The black box and the engine of the aircraft have already been retrieved. An investigation is underway.
Ms Yu, from Sichuan province, joined the Air Force in 2005. She was the first of four female pilots to qualify to fly the two-seater, multi-role J-10 fighter jet.
“I am very lucky that I can fly,” Ms Yu had said in an interview. “I don’t need to think about anything but flying. If possible, I can look at the skies to divert my attention. It is another world. It’s wonderful.”
Many netizens expressed sadness at the sudden death of Ms Yu, who was affectionately known as “golden peacock”.
“(Ms Yu) left the world at most beautiful stage of one’s life. What a saddening loss,” internet user Dong Tao Jun wrote on Weibo.
Another netizen said: “Soldiers sacrifice themselves for the sake of the safety and happiness of the people… We are thankful for the contribution of soldiers.”

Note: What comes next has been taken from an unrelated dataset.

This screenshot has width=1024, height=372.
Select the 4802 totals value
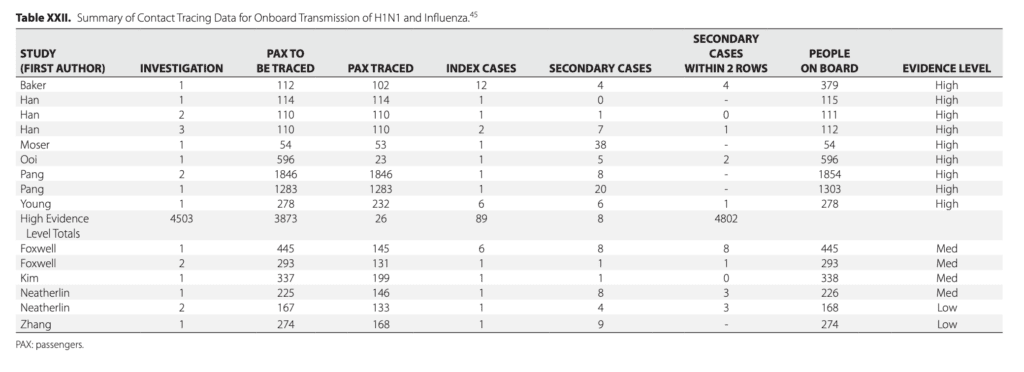[x=726, y=219]
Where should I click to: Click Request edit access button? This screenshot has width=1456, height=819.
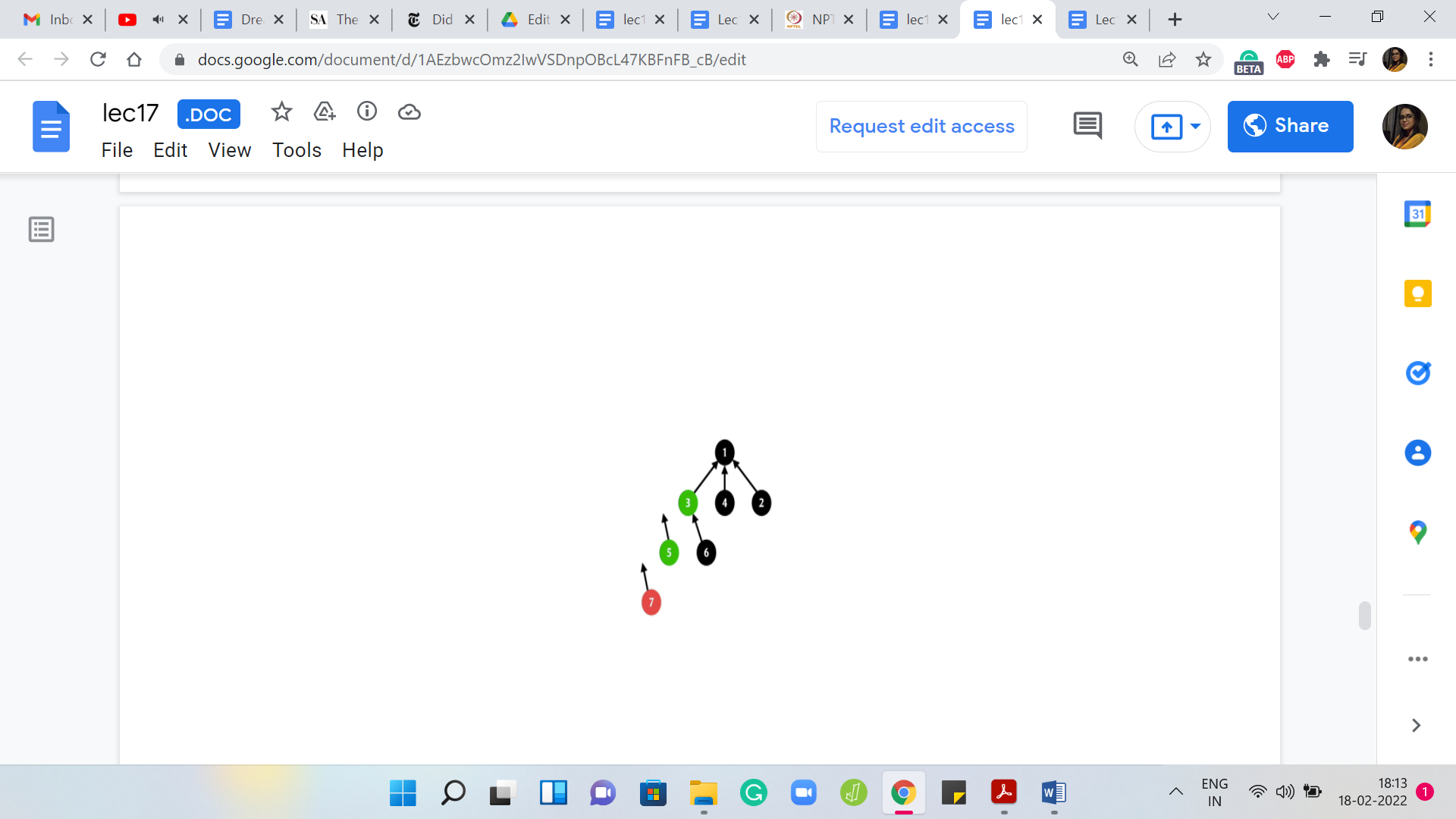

However, three crashes involving the J-10 fighter jets took place last year, and some people were dissatisfied with the way state media reported her death.
“It is more important to investigate the causes of the accident. Was it a design problem? Was it a problem with the procedures? Was it because of inadequate training?”
“[The reports] shouldn’t just be about arousing emotions. We will only be able to avoid similar accidents if the causes of the accident are found,” said one Weibo user.